Showing that $\|1\| = 1.$

Question

Let $A$ be a Banach algebra. A map $a \mapsto a^*$ is called an involution if for all $a,b \in A$ and $\lambda \in \mathbb C,$

$(1)$ $(a^*)^* = a,$

$(2)$ $(a + b)^* = a^* + b^*,$

$(3)$ $(\lambda a)^* = \overline {\lambda}\ a^*,$

$(4)$ $(ab)^* = b^* a^*.$

A Banach algebra $A$ with an involution is called a $C^*$-algebra if $\|a^* a\| = \|a\|^2.$

With the above definition in mind I am trying to prove the following exercise $:$

$\textbf {Exercise} :$ Let $A$ be a unital $C^*$-algebra. Show that $\|1\| = 1.$

If we can somehow show that $1^* = 1$ then by the definition of $C^*$-algebra we are through. But I am struggling to prove this.
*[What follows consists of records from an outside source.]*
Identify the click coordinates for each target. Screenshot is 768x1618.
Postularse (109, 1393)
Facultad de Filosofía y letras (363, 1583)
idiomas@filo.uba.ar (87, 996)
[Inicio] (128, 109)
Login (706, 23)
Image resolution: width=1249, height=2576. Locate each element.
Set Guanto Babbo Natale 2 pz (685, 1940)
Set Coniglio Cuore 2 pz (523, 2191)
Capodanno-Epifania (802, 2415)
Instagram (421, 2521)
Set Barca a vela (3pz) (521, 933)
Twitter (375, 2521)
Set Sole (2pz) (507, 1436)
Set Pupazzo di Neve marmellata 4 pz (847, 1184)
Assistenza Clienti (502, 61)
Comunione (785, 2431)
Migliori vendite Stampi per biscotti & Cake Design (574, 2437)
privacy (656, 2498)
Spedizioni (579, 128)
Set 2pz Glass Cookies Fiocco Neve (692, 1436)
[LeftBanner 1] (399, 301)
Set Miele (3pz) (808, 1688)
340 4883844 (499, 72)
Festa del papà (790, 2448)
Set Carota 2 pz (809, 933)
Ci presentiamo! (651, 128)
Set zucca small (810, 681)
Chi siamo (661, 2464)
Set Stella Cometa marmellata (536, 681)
Could anyone please give me some small hint in this regard?

Thanks a bunch.

Answer 1

From Operator Theoretic Aspects of Ergodic Theory, page 509:

An involution on a complex Banach algebra $A$ is a map $x \mapsto x*$ satisfying $$ (x^*)^* = x, \quad (x+y)^* = x^* + y^*, \quad (\lambda x)^* = \bar{\lambda}x^*, \quad (xy)^* = y^*x^* $$ for all $x, y \in A$, $\lambda \in \mathbb{C}$. In an algebra with involution one has $e^* = e$ since $$ e^* = e^*e = (e^*e)^{**} = (e^*e^{**})^* = (e^*e)^* = (e^*)^* = e. $$

Answer 2

To see that $1^*=1$, it suffices to show that $1^*a=a=a1^*$. This is easy:

$$1^*a=(a^*1)^*= a^{**}=a$$ and similarly $a1^*=a$.

Then note that

$\|1\|=\|1^*1\|=\|1\|^2$ whence $\|1\|=0$ or $\|1\|=1$. If $\|1\|=0$, then $1=0$ and the algebra is trivial, i.e. $A=\{0\}$. In all other cases, the norm of the unit is $1$.